There was no immediate response from the Chinese foreign office or the embassy in New Delhi to the Prime Minister’s tweet.

Modi’s tweet, which was followed by several chief ministers greeting the Dalai Lama, was indicative of a stalemate in the bilateral efforts to de-escalate and disengage at all the friction points along the Line of Actual Control in Ladakh.

“This is the first public greetings. Till last year even party officials were not allowed to publicly greet him,” said Srikanth Kondapalli, a professor of Chinese studies at New Delhi’s Jawaharlal Nehru University.

In June last year, Chinese troops attacked an Indian border patrol, killing 20. China later said it lost four soldiers during that clash. Relations have been tense since.

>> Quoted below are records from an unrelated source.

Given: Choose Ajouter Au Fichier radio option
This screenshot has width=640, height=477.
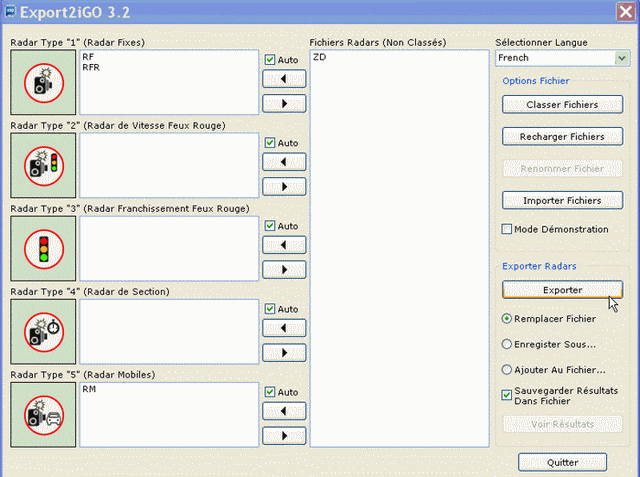Looking at the screenshot, I should click(x=507, y=369).
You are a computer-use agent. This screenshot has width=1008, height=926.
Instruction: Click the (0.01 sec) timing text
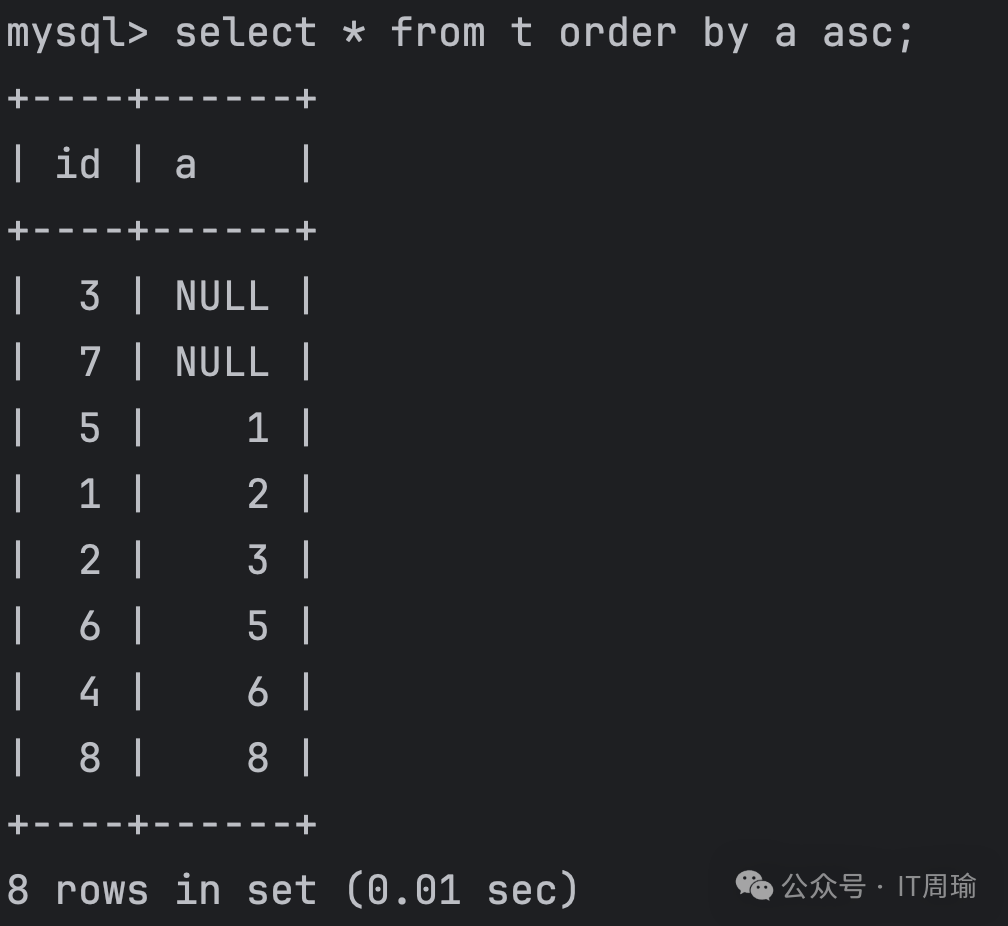(x=462, y=890)
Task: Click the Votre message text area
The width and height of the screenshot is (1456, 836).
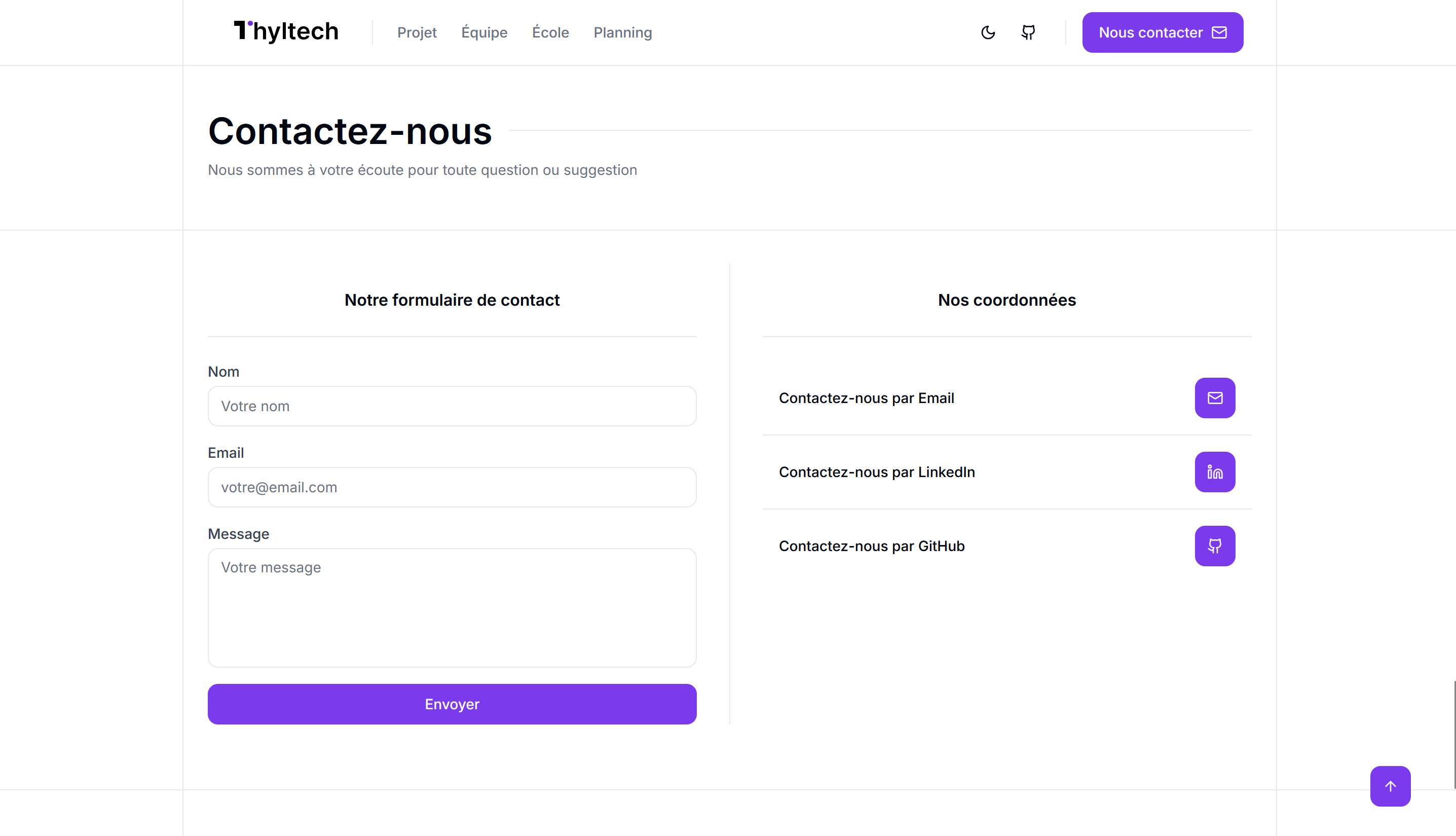Action: [x=452, y=607]
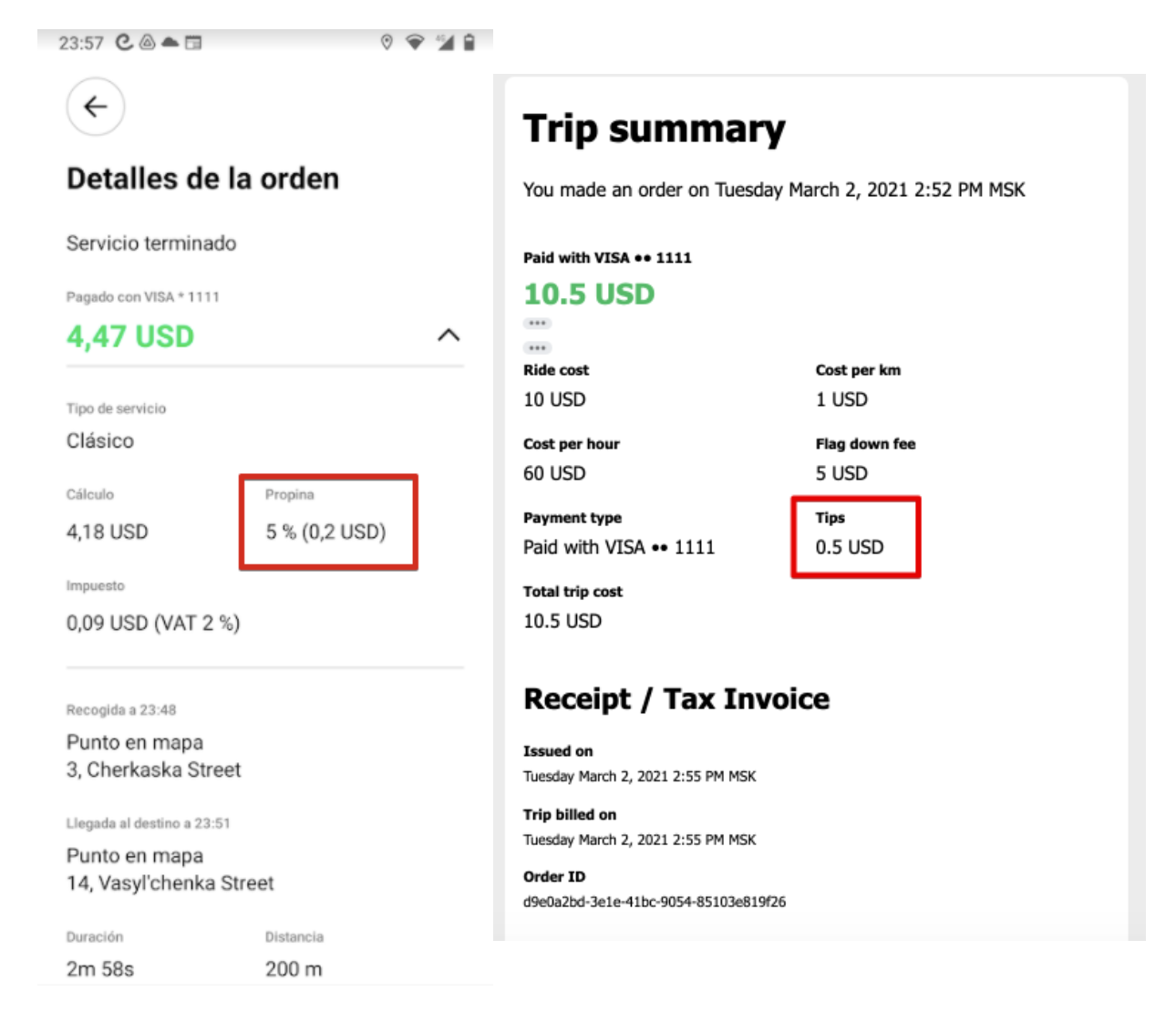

Modi’s decision to announce his conversation with the Dalai Lama is seen as a bid to play the Tibetan card just like India’s announcement of the use of the covert Special Frontier Force along the LAC last year. The government not only acknowledged the use of SFF — a force raised in 1962 with Tibetan refugees for covert operations behind Chinese lines — for patrolling the LAC, but also allowed a lot of publicity for the funeral of a SFF company leader killed in an accidental mine blast while on duty.

Just three years ago, when Modi was pursuing a detente with Chinese President Xi Jinping, his government had asked Tibetans in India not to hold a rally to mark the 60th anniversary of the uprising.

Chinese troops seized Tibet in 1950 in what Beijing calls a “peaceful liberation”, and the Dalai Lama fled into exile in 1959, following a failed uprising against Chinese rule.